Será preciso, antes, combinar com o Departamento de Justiça. Obter sua aprovação para que o Google Editions abra o balcão. Tom Turvey, diretor da área, explica que a empresa oferecerá o produto para venda, mas esta será realizada por parceiros do varejo. Quando anunciou o projeto em Frankfurt, Turvey garantiu que os preços dos livros serão fixados pelas editoras, que receberão 2/3 das vendas. Em uma primeira etapa, em 2010, serão oferecidos 400 mil títulos, segundo Turvey, todos com copyrights firmados.
A Amazon, maior vendedora on line de livros, não entrou nessa guerra por nada.
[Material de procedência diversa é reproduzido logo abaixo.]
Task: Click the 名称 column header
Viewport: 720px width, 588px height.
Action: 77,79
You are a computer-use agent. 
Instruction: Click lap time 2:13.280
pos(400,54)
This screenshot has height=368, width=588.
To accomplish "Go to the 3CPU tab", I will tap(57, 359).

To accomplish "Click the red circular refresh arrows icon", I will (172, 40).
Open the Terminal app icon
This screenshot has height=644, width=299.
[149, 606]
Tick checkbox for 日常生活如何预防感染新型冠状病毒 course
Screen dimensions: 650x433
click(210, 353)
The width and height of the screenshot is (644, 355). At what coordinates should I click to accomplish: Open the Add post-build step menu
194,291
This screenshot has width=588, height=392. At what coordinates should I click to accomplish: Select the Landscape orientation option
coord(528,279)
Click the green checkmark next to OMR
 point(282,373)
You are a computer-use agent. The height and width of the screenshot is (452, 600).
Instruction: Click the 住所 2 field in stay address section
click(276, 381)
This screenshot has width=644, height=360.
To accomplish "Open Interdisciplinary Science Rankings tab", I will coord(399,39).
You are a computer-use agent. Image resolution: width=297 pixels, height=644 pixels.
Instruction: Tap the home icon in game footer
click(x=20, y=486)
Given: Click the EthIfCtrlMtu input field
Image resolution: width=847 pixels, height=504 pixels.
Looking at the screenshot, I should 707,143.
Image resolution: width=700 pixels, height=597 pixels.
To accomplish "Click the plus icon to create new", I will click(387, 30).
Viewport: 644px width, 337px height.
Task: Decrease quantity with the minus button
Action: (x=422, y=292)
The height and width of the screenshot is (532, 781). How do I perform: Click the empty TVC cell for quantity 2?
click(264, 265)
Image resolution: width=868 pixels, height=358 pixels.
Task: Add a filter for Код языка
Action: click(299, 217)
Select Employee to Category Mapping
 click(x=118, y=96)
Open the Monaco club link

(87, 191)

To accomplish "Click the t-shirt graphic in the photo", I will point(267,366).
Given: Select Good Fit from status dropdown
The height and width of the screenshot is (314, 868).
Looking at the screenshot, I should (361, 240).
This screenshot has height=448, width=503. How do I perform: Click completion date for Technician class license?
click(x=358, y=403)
O Brasil parece distante desse conflito. Bem, nem tanto assim. São mais de 100 editoras que fecharam acordo com o Google Book, a começar pela Editora Senac São Paulo, que topou a digitalização há mais de três anos (veja entrevista com Marcus Vinicius Barili Alves). A Ediouro, das grandes, foi igualmente pioneira, seguida por Cia. das Letras, Zahar. E as adesões continuam sinal de que nossas editoras encararam o desafio.
“A gente vai ter de aprender a conviver com todo esse movimento”, afirma Susanna Florissi, diretora da SBS, especializada em livros de idiomas e, mais recentemente, no segmento CTP (livros científicos, técnicos e profissionais). “Acho que muito do conhecimento vai passar a ser livre. Precisamos conseguir administrar tudo isso, ganhar alguma coisa com isso. Esse é o desafio. Mas não tem como fugir dele, do conhecimento compartilhado”.
A executiva toca em um outro problema complexo, o da pirataria. Além dessa, a fotocópia de xerox, disseminada nas universidades.
“Tenho perguntado a muitos alunos, ‘quantos livros você usou na faculdade’? Eles respondem: ‘Nenhum’. O costume é xerocopiar um capítulo do livro tal, e assim por diante, tudo tirado da internet e pagando apenas o copiador da máquina.”
Quem defende o Google Book usa também os sites piratas espalhados pela web, esses, sim, praticamente incontroláveis. Scribd, RapidShare, MediaFire são alguns desses, oferecendo inclusive e-books. E, no sentido oposto, a tarefa dos piratas ficou facilitada porque podem copiar arquivos digitais diretamente.
O Google Book pode ser a melhor saída?